To be clear, Tillman is not one of these people. He’s the exact opposite: A committed individualist and libertarian. (He asserts at multiple points that the income tax is theft if not tantamount to enslavement, which is about as libertarian as you can get without leaving this plane of existence.) But that makes it very tempting to believe that the wish that a “people fully engaged will protect their freedom” is a fact, or at least that everyone who asserts he is on one’s own side is aligned with the cause of liberty. Unfortunately, that is not the case.
What are the other guys actually selling?
What ultimately causes the “political vise” model to be incomplete is its failure to reckon with the sale the progressive-liberal movement has been making to American public opinion since Teddy Roosevelt ran under its banner. From its earliest days as an electoral movement, the progressive has offered the American voter a standard product: With the voter’s support, the progressive will deliver a stable, ever-improving, middle-class standard of living, and will raise the status of the voter’s relevant demographic “communities” (even if the supposed communities are actually heterogeneous and divided; see the division between New York City Puerto Rican and Miami Cuban “Hispanics” for a glaring example of such heterogeneity).
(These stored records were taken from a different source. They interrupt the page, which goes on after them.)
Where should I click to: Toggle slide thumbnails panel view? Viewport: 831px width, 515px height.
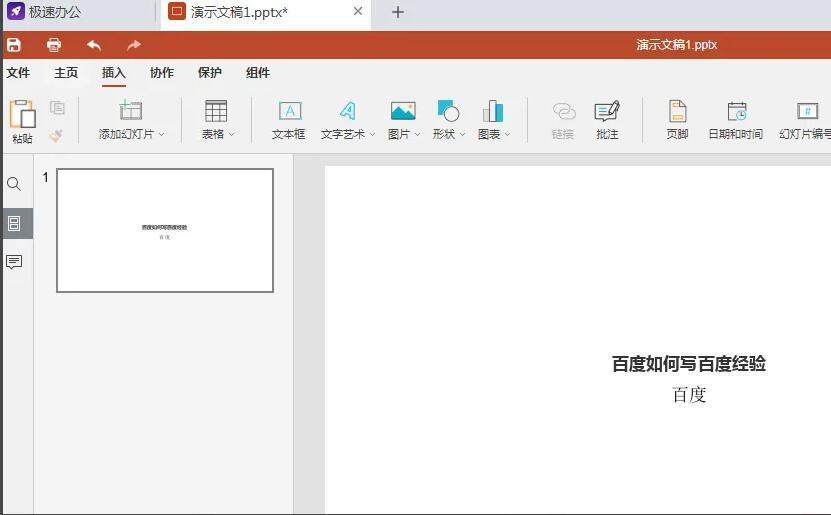click(14, 224)
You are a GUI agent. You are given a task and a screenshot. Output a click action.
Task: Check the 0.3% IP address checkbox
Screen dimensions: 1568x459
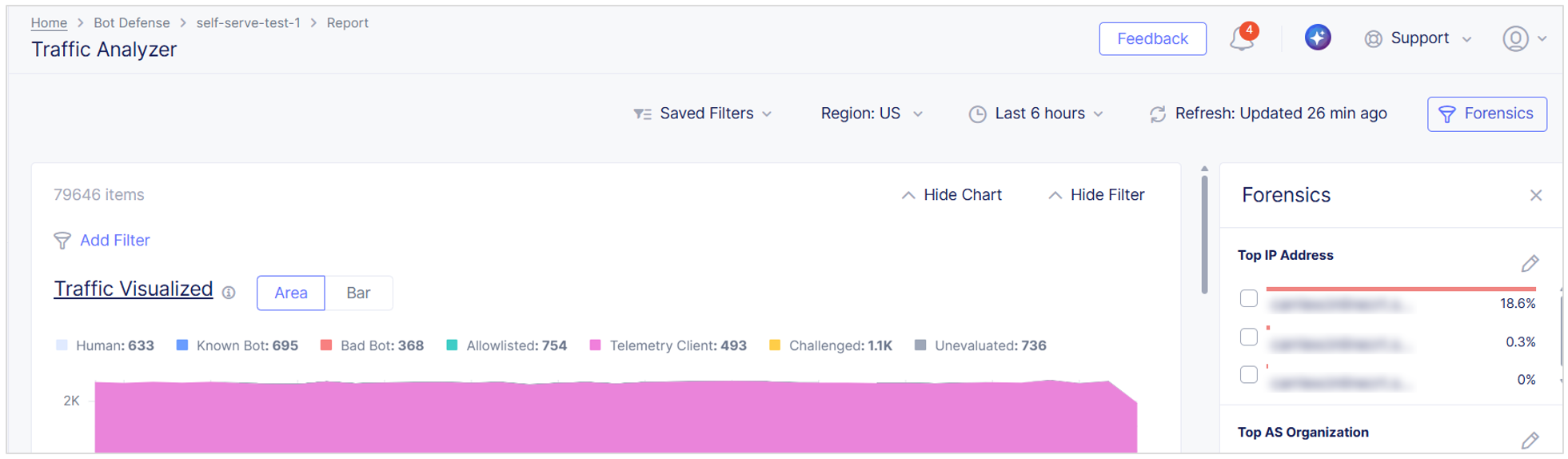[x=1248, y=337]
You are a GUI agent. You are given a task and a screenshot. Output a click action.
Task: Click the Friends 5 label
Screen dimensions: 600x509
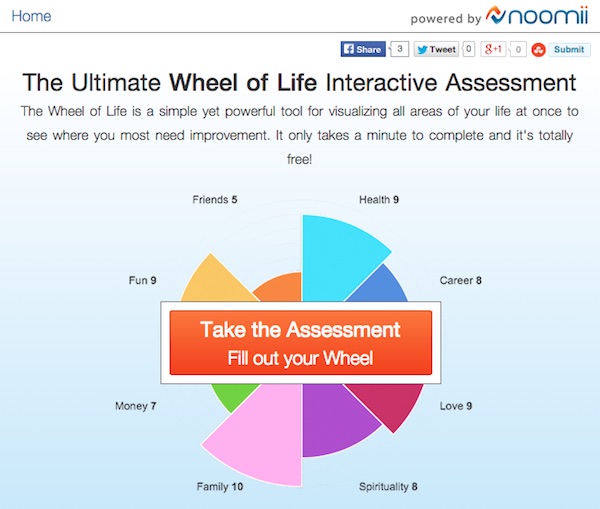[215, 199]
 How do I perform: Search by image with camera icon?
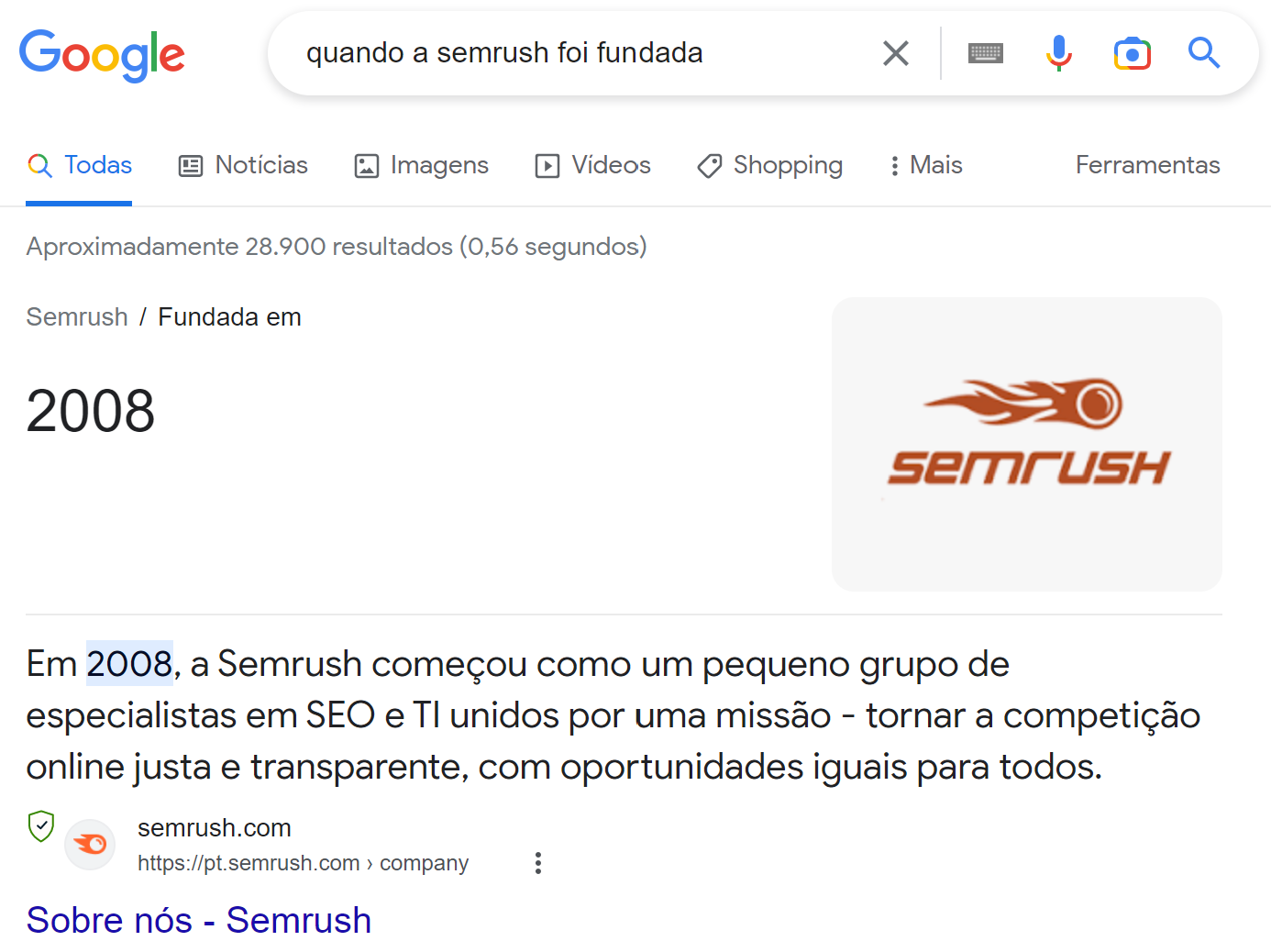[x=1132, y=53]
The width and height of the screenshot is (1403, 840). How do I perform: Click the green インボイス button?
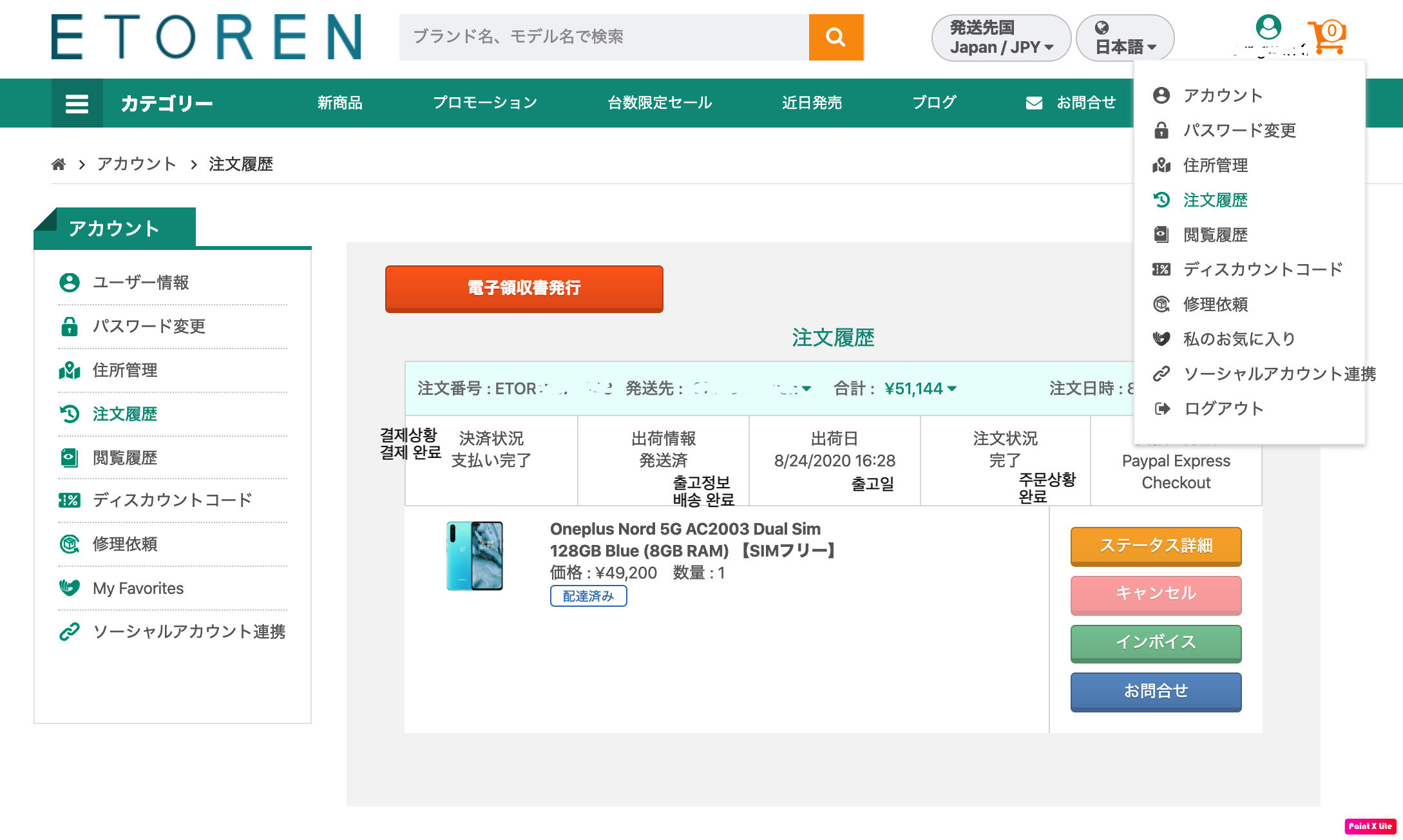click(x=1156, y=642)
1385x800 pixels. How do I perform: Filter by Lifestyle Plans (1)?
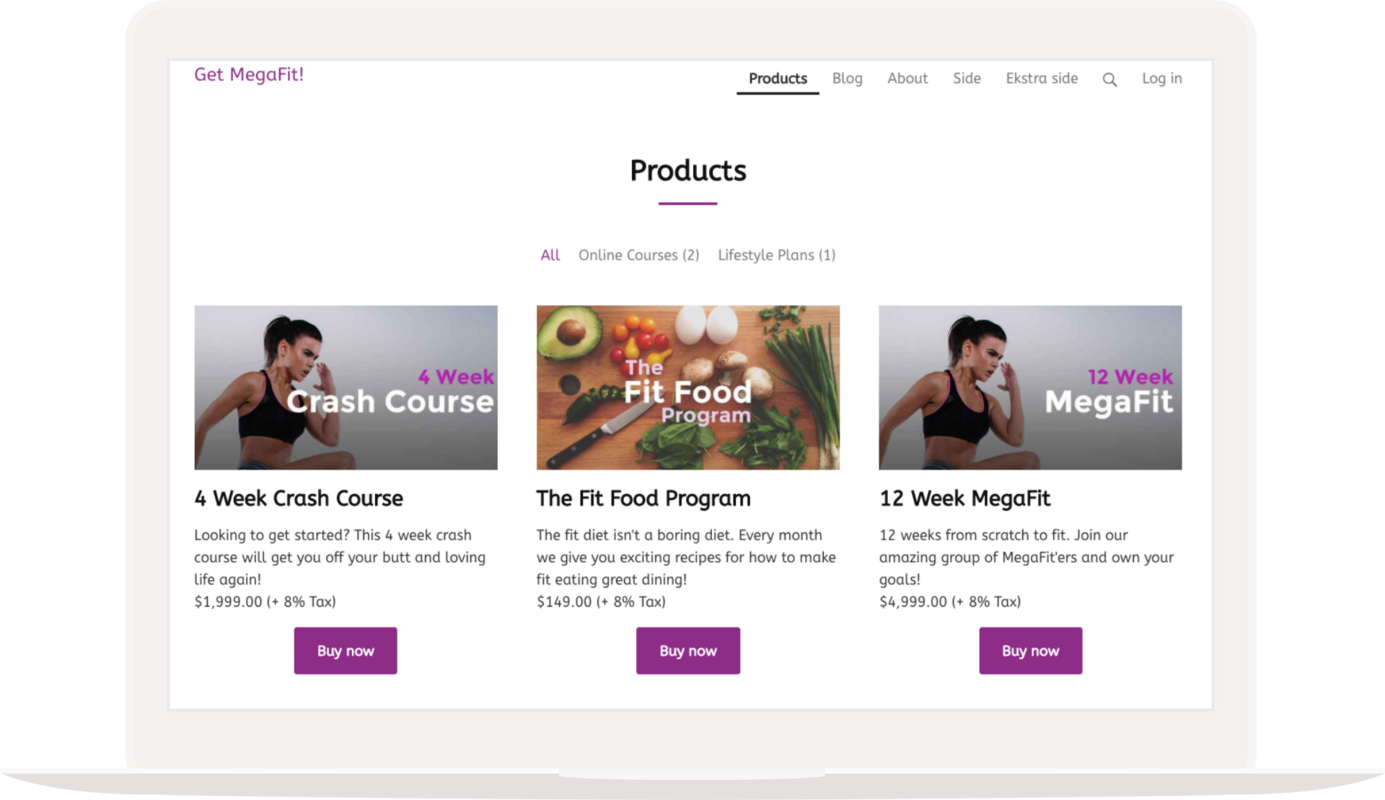coord(776,255)
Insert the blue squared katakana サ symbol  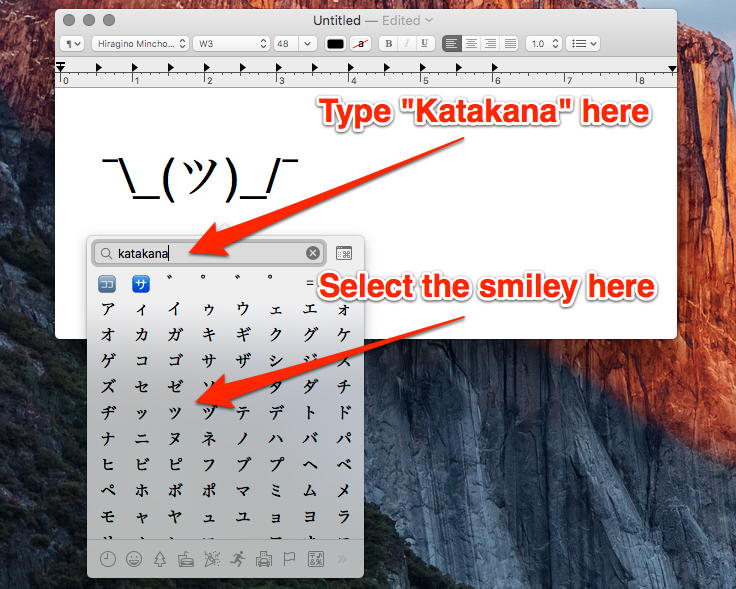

This is a fundamentally appealing offer, which explains why progressive-liberals win presidential general elections roughly half the time and control major states like Big Labor’s golden California, Zohran Mamdani’s New York, and Tillman’s Illinois. Conservatives and libertarians win when progressive-liberals fail to deliver the stable, ever-improving, middle-class standard of living. See the presidential elections of 1952, 1980, and 2024 for examples of this. They also win when the pace of social change to raise the status of certain demographic communities exceeds the public’s tolerance for change or the communities themselves fracture; this explains the elections of 1968 and 2016.
Using Tillman’s model, these dynamics contribute to the resolute strength of the traditional political vise and illustrate the fundamental weakness of the progressive vise, which has been effectively neutered by progressives’ loss of federal power since 2025. (It also illustrates how the liberty-movement vise is a pipe-dream.)
Politics is hard, and governing is harder, as Tillman knows and acknowledges in the memoir-ish portions of the story. Sometimes you win—Tillman rightly claims his share of credit for his organizations’ work supporting the Janus v. AFSCME challenge to mandatory union dues for government workers. Sometimes you lose—the left got much of what it wanted, at least for a time, out of the COVID-19 relief legislation. But both sides are ultimately playing the same game, and there’s no magic approach to ensure either wins forever.